I must advocate for myself to my self. I struggle to believe my own experience and to acknowledge that when my body goes wonky in spite of my best efforts, I am dealing with a physical problem of an incredibly complex nature. I must feel my feelings, be in my unsafe-feeling body and try to let the waves of trapped traumatic emotion sensations wash over me once again.
At this point, though, I’m thoroughly exhausted with feeling and reasoning. I want to live with my body on autopilot, without large expenditures of energy to do the basic care it takes to live in a body like this. I want to think positively and celebrate every ounce of progress, and I want to vent my feelings about how slow and grindingly awful this all is. It goes beyond anger or sadness but to a very specific and multilayered physiological-neurological-psychological experience that I am so done with teasing apart.

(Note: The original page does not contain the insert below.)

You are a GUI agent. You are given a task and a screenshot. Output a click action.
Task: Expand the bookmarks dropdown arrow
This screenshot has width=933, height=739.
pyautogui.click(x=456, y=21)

And yet I must tease. I can’t go around it. I can only go through it.
It is not always easy for me to know what layer I am living in or what level of trauma I am descending to. I perseverate and I bottle, and I become overly enchanted by progress, which means I forget the problem at hand for a moment before being flung back down into the twisty sand trying to figure out what the hell happened. No matter where I am in my progress, trauma sneaks up and it becomes time to process it again in a more deliberate way.
I am tired of working the same themes over and over in my mind, tired of learning the same truths over and over, tired of excavating for new information that might help, tired of my continuous failures of applying what I’ve learned, tired of processing and reprocessing trauma. For a while I thought I shouldn’t share all of this, worried that I wouldn’t be perceived as competent by a future employer or that I would be hampering my own progress by focusing too much on the discouraging aspects of my experience instead of coaxing my brain to believe even more zealously in its healing.
But this is my life. This exhausting and contradictory lap pool is where I live. I’m not where I want to be and it’s painful. I strive to be mindful of all the advantages I have, to be grateful for all the resources I have been given. And no amount of these can shield me from the fact that living with a brain injury is excruciating on so many levels.
I want to be writing other things, but I think the important thing for now is to be writing. To get all this stuff out. If I don’t, I’ll never be able to make it to the next thing. And perhaps the next thing will exist in spite of or because of my injured brain, not because I was able to fully heal it. Why not just journal these thoughts? I don’t know. I think it’s important to share from this corner of human experience and to believe that I have something worthwhile to say in the world even as I’m holed up behind my computer.
Thank you for sharing this moment of vulnerability with me. I feel like I have a hard time describing exactly what I mean and exactly what I am feeling and experiencing, thus adding to the anxiety of putting this all out there. My energy is limited. I could say more, delve more, if I hadn’t had four and a half hours of sleep last night and a headache that will keep chewing on my brain if I don’t stop working right now and go take a nap. I’ll be continuing to try to write my way in, around, and through this labyrinth, to learn what it is I have to say.
Finally, if you are of the waves, I’m sorry if they are sending you spinning today. You deserve a warm beach with your favorite book and a cool drink. You deserve to not be paddling for your life today. You deserve a raft, a float, a boat, whatever it would take to make things better. You are not less because you go centimeters when you swim with incredible force. Being of the waves is a perfectly acceptable way to be.